3話・交流生、来る

到着

交流生が来た日は、晴れていた。

後輩ちゃんは朝から落ち着かなかった。朝食を食べながら「今日ですよ!」と言い、練習中も「今日ですよ!」と言い、練習が終わったら「もうすぐですよ!」と言った。

「分かってる」と赤ペン先生が言った。

「先輩、ちゃんと来れますよね?」

「来る」と最強メンタル計画ちゃんが言った。

「資料も持ちました! ハンカチも持ちました!」

「ハンカチは何に使うの」と赤ペン先生が聞いた。

「分かりません! でも持ちました!」

「うん。
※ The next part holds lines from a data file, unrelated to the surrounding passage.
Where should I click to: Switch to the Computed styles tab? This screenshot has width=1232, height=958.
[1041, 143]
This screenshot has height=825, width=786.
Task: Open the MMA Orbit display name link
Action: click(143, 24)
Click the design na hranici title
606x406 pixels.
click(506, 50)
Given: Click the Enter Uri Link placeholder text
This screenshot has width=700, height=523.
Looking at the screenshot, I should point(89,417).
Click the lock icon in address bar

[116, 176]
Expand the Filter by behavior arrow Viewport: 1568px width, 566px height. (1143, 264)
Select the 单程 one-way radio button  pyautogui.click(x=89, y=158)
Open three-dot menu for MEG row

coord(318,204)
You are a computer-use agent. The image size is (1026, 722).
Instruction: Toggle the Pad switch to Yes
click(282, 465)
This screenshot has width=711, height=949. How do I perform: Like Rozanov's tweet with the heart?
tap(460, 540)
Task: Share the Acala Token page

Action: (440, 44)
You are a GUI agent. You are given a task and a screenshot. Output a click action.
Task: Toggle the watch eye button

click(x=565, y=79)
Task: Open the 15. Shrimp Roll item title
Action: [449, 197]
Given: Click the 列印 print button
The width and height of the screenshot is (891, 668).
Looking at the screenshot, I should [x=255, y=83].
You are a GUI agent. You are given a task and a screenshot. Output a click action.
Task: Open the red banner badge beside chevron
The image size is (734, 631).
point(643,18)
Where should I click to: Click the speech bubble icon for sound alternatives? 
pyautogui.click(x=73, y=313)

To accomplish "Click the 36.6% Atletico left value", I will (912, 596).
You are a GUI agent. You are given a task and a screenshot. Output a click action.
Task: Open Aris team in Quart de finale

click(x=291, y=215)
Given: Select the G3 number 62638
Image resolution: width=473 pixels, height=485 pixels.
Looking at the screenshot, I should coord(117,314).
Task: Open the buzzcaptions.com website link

気合は伝わった」

玄関ホールで待った。たづなさんがすでに来ていた。手元に書類を持って、入口と時計を順番に見ていた。受け入れの段取りが、全部その書類に入っているらしかった。

正面の扉が開いたのは、約束の時間の少し後だった。

入ってきたのは、小柄な子だった。

荷物を抱えて、一度扉の前で立ち止まった。

すぐには進まなかった。まず、ホールの天井を見た。それから壁の掲示を見て、床を見て、最後に人を見た。たづなさんを見つけて、少し会釈した。それから後輩ちゃんを見て、また会釈した。

見る順番が、人より物の方が先だった。

「ようこそ。長い道のりでしたね、お疲れ様です」とたづなさんが言った。

「……ありがとうございます」と交流生が言った。

声は小さかった。でもちゃんと聞こえた。

「荷物、重かったでしょう。お部屋まで運ぶのを手伝いますね」

「……だいじょうぶです。自分で、持てます」

「そうですか。では、無理になったら言ってください」

たづなさんは、それ以上は言わなかった。書類を一枚めくって、案内の段取りを後輩ちゃんに引き継いだ。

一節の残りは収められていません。